Golf is probably the hardest sport in the world to play, and play well, so it makes total sense that everyone is a critic, and that's what we're going to do here at Monday Morning Swing Coach. Cover just the PGA Tour? Nope. We're going to try to expand this Monday feature to anything and everything that happened the past weekend.
Marc Leishman's final round 62
Considering the success of Australians on the PGA Tour over the last 10 years, 2012 has been a rather dry one for the men down under. Not a single Aussie had been able to collect a win up until Sunday at the Travelers Championship, when Marc Leishman carded a final round 62 and then let the pieces all into place around him.
When Leishman got into the clubhouse at 14-under, it never seemed like that would be the winning score to take down a scoring-friendly TPC River Highlands. Hunter Mahan had posted a 61 earlier in the day. Cameron Tringale jumped 29 spots with his 6-under 64. But the leaders were well ahead of Leishman and with birdies on everyone's brain, it seemed that his 62 would just be another great round to jump up a leader board and earn a little more coin.
But we all know crazy things can happen when the pressure of a win lands on the shoulders of some of these guys that hardly ever get that opportunity.
Roland Thatcher dealt with it a little over the final four holes, making two bogeys to land at 12-under, two shots behind Leishman, but the real story was …

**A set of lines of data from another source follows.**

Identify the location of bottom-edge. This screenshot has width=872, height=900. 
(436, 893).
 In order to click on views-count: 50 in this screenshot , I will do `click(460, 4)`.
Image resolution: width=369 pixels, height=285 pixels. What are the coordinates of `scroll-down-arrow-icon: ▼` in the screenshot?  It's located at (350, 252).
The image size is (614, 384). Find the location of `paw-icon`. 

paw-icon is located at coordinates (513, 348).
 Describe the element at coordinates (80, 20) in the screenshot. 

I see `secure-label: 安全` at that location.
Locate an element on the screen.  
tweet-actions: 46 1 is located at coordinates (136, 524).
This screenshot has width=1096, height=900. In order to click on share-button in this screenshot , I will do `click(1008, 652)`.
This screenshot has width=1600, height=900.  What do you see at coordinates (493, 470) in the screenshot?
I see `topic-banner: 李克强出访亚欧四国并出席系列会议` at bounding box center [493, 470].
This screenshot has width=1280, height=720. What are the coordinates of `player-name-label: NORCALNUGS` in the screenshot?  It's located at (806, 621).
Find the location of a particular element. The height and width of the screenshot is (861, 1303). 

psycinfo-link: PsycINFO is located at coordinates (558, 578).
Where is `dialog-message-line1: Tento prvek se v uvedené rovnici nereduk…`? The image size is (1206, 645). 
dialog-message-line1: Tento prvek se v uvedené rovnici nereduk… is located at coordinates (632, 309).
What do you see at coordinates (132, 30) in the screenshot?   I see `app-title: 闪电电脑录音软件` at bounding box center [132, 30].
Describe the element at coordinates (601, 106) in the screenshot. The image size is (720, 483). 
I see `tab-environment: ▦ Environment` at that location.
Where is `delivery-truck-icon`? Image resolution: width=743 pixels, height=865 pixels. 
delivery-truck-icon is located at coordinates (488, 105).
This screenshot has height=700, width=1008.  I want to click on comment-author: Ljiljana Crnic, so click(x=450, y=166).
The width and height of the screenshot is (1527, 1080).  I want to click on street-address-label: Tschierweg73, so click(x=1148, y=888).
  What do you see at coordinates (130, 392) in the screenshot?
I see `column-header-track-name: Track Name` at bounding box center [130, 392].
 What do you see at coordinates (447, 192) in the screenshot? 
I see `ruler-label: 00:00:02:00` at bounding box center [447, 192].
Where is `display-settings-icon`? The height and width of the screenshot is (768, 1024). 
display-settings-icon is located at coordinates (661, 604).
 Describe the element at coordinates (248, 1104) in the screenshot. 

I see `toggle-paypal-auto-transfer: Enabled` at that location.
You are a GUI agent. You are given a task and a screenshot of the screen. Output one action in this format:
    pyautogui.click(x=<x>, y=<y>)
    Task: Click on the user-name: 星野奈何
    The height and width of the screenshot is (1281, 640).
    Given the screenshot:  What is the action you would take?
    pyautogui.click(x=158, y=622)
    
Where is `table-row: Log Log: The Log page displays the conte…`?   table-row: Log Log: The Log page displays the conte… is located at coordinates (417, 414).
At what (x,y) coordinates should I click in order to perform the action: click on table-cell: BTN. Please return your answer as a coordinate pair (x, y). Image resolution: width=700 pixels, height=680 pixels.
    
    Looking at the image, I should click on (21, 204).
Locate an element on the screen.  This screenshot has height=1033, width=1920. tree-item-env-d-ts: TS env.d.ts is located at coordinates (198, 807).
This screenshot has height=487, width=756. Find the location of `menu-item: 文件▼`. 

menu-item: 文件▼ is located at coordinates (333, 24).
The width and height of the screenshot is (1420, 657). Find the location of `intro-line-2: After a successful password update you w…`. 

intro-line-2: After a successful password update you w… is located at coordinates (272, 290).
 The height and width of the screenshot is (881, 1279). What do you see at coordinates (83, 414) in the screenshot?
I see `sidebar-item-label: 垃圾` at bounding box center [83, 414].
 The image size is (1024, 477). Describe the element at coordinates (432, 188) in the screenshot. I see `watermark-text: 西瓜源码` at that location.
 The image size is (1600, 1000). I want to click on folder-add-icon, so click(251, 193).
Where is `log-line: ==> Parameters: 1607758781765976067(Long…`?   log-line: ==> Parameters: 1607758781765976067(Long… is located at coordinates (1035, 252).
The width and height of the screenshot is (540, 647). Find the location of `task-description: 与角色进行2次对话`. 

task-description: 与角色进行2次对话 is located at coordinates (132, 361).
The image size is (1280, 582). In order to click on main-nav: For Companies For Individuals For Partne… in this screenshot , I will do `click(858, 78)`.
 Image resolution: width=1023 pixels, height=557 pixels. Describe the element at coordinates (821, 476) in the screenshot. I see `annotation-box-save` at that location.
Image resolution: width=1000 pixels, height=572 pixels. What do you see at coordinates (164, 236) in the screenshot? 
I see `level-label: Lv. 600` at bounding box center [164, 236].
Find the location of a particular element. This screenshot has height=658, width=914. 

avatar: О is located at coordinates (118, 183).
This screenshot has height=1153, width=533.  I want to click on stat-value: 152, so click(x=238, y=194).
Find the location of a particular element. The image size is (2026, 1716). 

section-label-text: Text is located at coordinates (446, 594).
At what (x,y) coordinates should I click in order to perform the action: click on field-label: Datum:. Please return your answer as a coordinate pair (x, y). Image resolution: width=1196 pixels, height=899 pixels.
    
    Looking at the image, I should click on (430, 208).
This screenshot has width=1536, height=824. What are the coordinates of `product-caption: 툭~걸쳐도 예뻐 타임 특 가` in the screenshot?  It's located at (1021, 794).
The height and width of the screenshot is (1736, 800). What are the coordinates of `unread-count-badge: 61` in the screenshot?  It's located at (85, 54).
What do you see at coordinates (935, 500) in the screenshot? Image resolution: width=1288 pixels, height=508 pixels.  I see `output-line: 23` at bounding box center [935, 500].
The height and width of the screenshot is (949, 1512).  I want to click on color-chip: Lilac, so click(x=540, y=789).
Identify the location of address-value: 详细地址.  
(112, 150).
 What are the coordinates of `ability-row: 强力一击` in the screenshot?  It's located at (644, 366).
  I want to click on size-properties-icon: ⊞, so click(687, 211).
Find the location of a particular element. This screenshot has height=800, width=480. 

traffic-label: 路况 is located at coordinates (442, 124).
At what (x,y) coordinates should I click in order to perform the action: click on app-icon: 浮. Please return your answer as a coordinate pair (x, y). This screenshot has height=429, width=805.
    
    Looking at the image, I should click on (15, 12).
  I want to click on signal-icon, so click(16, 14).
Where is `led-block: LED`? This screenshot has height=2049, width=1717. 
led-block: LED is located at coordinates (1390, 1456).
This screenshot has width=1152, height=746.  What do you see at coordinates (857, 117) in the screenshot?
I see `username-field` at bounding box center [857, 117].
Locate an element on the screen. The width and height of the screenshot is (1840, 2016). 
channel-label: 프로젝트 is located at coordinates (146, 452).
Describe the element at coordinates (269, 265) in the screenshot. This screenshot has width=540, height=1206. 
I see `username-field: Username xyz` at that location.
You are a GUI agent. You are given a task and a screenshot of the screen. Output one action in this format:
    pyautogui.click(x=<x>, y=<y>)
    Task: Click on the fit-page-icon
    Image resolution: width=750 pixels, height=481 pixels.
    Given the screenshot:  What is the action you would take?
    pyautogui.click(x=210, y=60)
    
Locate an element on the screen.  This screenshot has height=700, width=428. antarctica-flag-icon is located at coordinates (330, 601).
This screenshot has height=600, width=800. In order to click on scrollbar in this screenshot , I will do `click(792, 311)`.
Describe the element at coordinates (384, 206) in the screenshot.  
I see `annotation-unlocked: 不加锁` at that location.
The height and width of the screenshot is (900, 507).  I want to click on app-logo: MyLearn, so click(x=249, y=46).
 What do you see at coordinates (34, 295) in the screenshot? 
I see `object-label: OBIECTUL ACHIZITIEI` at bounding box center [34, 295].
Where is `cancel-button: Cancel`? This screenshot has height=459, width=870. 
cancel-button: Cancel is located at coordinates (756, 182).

Charley Hoffman adds another epic collapse to the tour
Pressure makes you do strange things. You hit golf shots you've never hit before. You shoot a three and hit the side of the backboard instead of swishing it like you do all day during practice.
And when you're trying to win your first PGA Tour in almost two years, that little area between your ears can really get in your way.
That was Hoffman on Sunday at the Travelers. Through 13 holes, Hoffman was 7-under and looking like he was going to roll to a third PGA Tour victory, but the wheels began to shake and eventually fall off down the stretch.
Hoffman made pars on Nos. 14, 15 and 16 before dumping his drive in the drink on No. 17, making a double-bogey, and hitting an equally errant tee ball on No. 18 that forced him to make a closing bogey, missing out on a playoff with Leishman by a shot. Hoffman said after that his play over the last two holes was "pathetic," and while he played an incredible stretch of holes to start his day, it will be that closing two holes that stick with him for a long, long time.
The incredible story of Melissa Reid
Just four weeks ago, Reid found out that her mother had died in a car accident. The 24-year-old English professional golfer had to deal with this tragic loss while still attempting to play the game she loves.
And on Sunday, in her first tournament back since losing her mom, Reid won, rolling in a six-footer on the final hole to take the Raiffeisenbank Prague Golf Masters by a shot.
Reid said after that she never for a second thought she'd miss that putt, saying she wasn't even that nervous over the putt, but still, to win this soon is absolutely wonderful.
It's pretty incredible that she could keep her composure for all 18 holes on Sunday. You know here mind was racing coming down the stretch, and to be able to pull this off is really, really special.
This was Reid's fourth LET win since 2004.